The primary efficacy endpoint, change in trunk percent (%) fat was measured by dual X-ray absorptiometry from baseline to Week 38 in the SKYTROFA group, compared to the placebo group (see Table 7).

Table 7: Change in Trunk Percent Fat from Baseline After 38 Weeks of Treatment in Adults with Growth Hormone Deficiency – SKYTROFA vs. Placebo

Change from Baseline at Week 38	Once-Weekly SKYTROFA (N = 89)	Once-Weekly Placebo (N = 84)	LS Mean Difference [95% CI]	P-value
Abbreviations: LS, least squares; CI, confidence interval; kg, kilogram.
The estimates of least squares (LS) means and 95% confidence interval (CI) are from an ANCOVA model that included treatment arm, region (North America, Europe, Asia-Pacific), baseline age group, gender, concomitant oral estrogen at screening (yes vs. no), and adult GHD onset (adult vs. childhood) and corresponding baseline variable as a covariate.

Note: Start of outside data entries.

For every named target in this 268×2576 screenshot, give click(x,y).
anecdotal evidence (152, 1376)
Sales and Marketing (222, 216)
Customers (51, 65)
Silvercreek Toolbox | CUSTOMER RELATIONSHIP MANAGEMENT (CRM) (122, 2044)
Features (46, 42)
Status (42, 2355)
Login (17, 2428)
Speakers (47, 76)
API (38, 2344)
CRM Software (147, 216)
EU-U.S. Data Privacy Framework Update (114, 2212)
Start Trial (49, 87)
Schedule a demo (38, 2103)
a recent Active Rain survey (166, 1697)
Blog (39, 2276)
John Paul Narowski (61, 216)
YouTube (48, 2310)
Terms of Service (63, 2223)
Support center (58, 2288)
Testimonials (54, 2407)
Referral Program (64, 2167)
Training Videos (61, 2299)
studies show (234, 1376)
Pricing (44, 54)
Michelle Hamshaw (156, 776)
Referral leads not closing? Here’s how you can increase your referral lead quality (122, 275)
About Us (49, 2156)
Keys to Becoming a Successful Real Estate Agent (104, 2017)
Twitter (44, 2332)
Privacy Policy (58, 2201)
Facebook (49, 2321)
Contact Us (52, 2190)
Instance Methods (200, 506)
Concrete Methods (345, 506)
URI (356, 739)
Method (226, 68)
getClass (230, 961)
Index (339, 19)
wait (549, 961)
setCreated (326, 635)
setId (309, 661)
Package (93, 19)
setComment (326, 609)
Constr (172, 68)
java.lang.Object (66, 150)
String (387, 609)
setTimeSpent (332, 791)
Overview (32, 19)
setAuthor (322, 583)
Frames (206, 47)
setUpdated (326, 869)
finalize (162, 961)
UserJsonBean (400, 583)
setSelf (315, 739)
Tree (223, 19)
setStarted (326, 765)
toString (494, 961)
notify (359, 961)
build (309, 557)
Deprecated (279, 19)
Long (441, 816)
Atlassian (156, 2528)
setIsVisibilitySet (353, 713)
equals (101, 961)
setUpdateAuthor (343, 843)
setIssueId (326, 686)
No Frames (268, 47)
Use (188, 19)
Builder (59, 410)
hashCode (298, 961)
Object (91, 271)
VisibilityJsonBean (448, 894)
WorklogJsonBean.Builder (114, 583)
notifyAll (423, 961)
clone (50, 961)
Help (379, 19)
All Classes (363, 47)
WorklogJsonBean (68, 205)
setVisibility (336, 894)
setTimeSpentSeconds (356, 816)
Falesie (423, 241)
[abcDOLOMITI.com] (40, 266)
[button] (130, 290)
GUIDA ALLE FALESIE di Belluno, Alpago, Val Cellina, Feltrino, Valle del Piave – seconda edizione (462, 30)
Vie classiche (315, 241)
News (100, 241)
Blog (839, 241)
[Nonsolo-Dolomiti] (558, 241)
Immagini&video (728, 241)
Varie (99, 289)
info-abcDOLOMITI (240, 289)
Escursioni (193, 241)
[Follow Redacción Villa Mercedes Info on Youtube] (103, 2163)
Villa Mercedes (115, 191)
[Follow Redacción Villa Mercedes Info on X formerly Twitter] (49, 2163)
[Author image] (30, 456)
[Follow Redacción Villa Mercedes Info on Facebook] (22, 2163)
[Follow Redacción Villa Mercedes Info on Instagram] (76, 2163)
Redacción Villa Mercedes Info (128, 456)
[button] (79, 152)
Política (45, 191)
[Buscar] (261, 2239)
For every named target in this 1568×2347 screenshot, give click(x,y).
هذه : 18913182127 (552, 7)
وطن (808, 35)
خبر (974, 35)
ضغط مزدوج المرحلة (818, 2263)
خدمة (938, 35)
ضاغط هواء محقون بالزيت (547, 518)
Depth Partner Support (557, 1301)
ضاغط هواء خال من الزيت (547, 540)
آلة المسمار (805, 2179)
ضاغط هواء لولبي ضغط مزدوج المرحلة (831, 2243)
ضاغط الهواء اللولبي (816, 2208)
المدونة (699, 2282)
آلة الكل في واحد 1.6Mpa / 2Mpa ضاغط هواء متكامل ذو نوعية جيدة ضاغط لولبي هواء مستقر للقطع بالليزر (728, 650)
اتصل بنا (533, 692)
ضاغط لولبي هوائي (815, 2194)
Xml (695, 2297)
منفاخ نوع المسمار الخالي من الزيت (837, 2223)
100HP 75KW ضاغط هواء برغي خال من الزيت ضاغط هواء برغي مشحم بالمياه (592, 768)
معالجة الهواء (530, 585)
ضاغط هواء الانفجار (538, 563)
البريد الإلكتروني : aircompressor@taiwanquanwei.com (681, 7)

Missing data were imputed with multiple imputation method.
Trunk percent fat (%)*	-1.7	0.4	-2.0 [-2.9, -1.1]	< 0.0001

Patients treated with daily somatropin achieved a change in trunk percent fat of -3.1% after 38 weeks. No formal statistical comparison between SKYTROFA and daily somatropin was conducted.

Change in total body lean mass and trunk fat mass from baseline after 38 weeks of treatment were secondary efficacy endpoints.

At 38 weeks, the change from baseline in total body lean mass was +1.6 kg for lonapegsomatropin and -0.1 kg for placebo (LS mean difference of 1.7 kg with 95% CI of 1.0 to 2.5, p-value < 0.0001).

At 38 weeks, the change from baseline in trunk fat mass was -0.5 kg for lonapegsomatropin and +0.2 kg for placebo (LS mean difference of -0.7 kg with 95% CI of -1.2 to -0.2, p-value = 0.005).

After 38 weeks, SKYTROFA treatment in adults with GHD resulted in normalization of IGF-1 SDS to 1.4 compared to -2.6 in placebo-treated patients. See Table 8.

Table 8: IGF-1 SDS at Baseline and after 38 Weeks of Treatment in Adults with Growth Hormone Deficiency – SKYTROFA vs. Placebo

Time Point	Once-Weekly SKYTROFA (N = 89)	Once-Weekly Placebo (N = 84)
Abbreviations: SD, standard deviation; SDS, standard deviation score.
Sampling time corresponded to weekly average IGF-1 SDS for SKYTROFA.
Baseline IGF-1 SDS, mean (SD)	-2.6 (1.0)	-2.7 (1.2)
Week 38 IGF-1 SDS, mean (SD) *	1.4 (1.9)	-2.6 (1.3)

The mean (SD) IGF-1 SDS level in daily somatropin treated patients was -2.82 (1) at baseline and 0.49 (1.98) at 38 weeks. No formal statistical comparison between SKYTROFA and daily somatropin was conducted.